TASK DESCRIPTION: Pictures aside, the output must consist of the lines from the one containing "The height and" through the end of the data, reproduced exactly.

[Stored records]

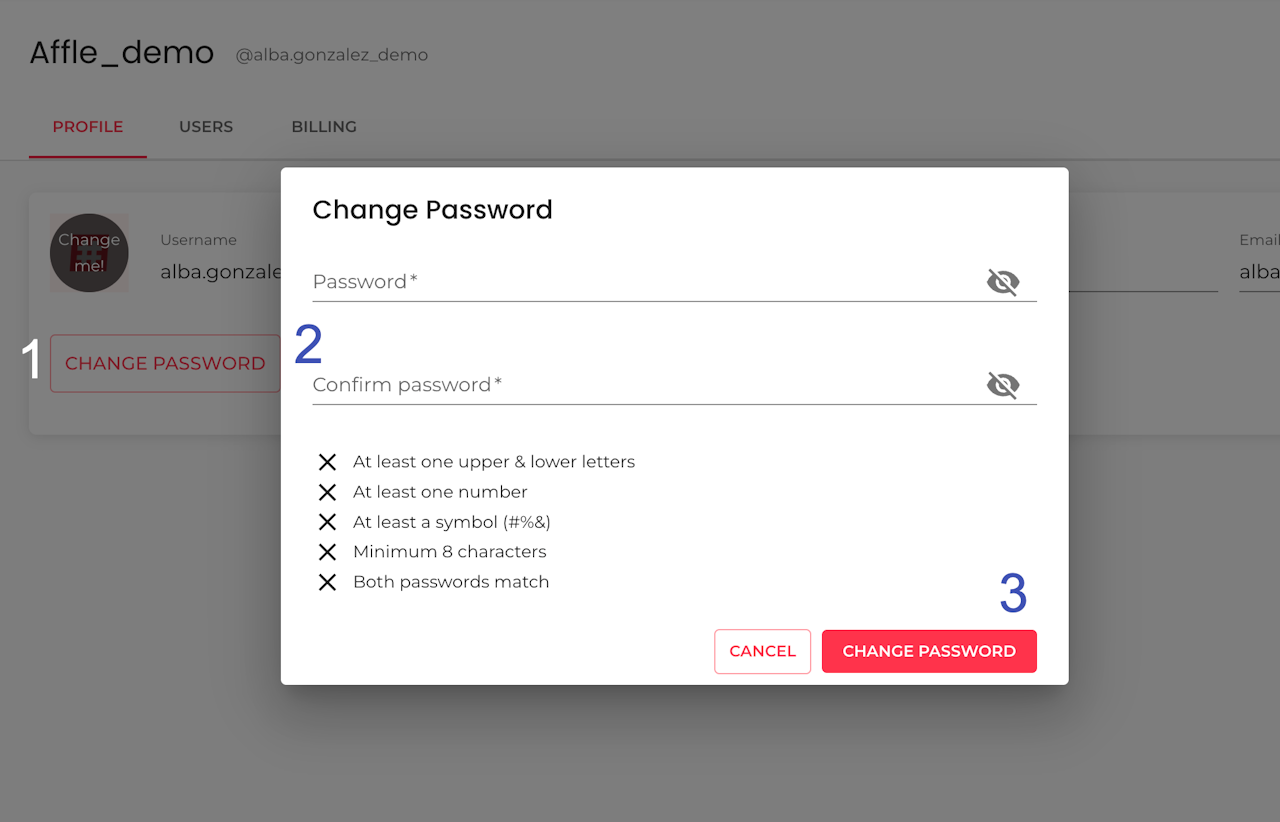
Task: Click the X icon beside the symbol requirement
Action: click(x=327, y=522)
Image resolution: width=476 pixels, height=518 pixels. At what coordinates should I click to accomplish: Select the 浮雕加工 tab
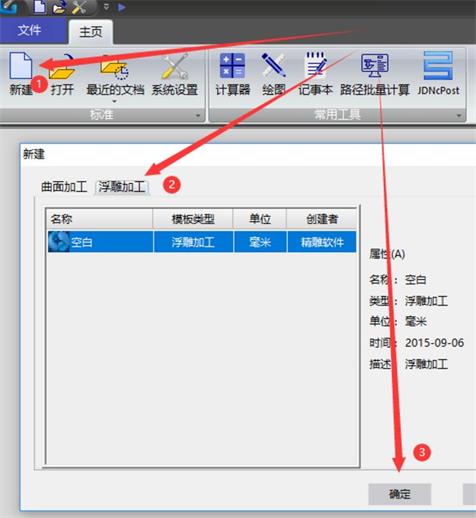(x=122, y=187)
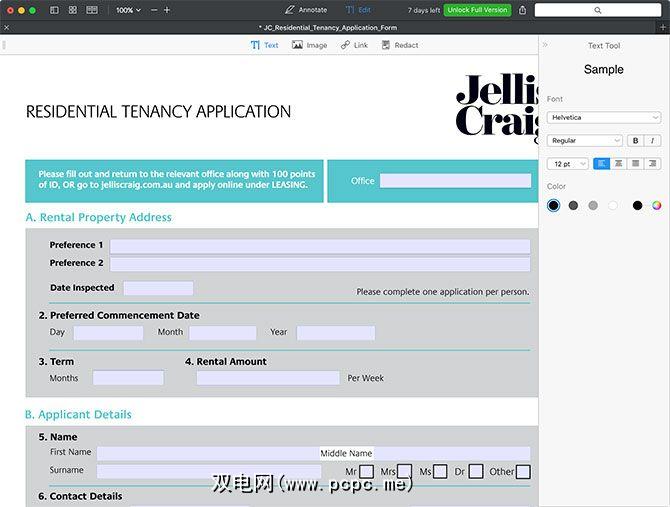Toggle italic text formatting

(x=652, y=141)
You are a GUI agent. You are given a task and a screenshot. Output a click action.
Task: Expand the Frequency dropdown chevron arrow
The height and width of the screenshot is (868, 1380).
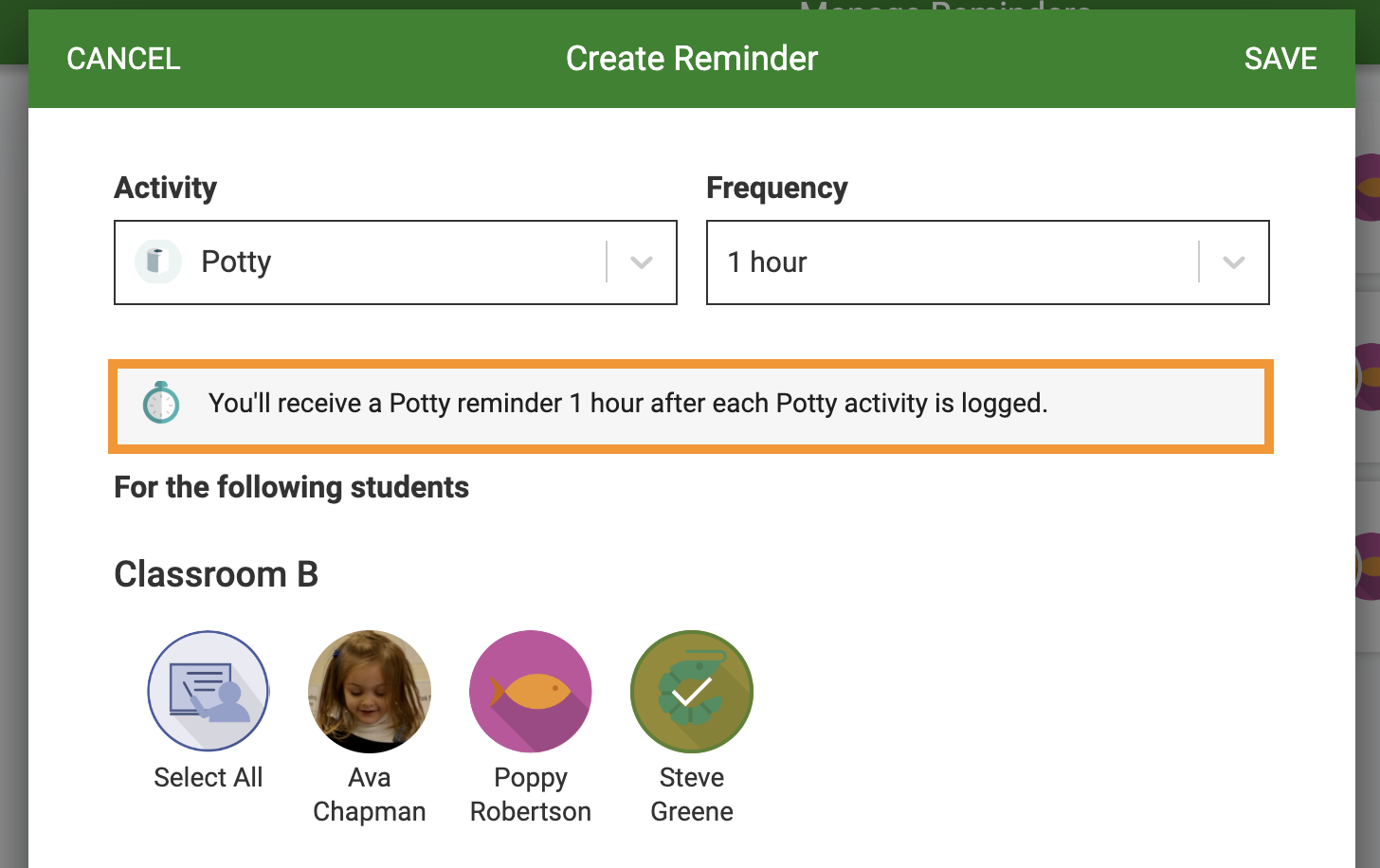[x=1234, y=262]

SOLUTION FOR THIS PROBLEM:
The height and width of the screenshot is (868, 1380).
[x=1234, y=262]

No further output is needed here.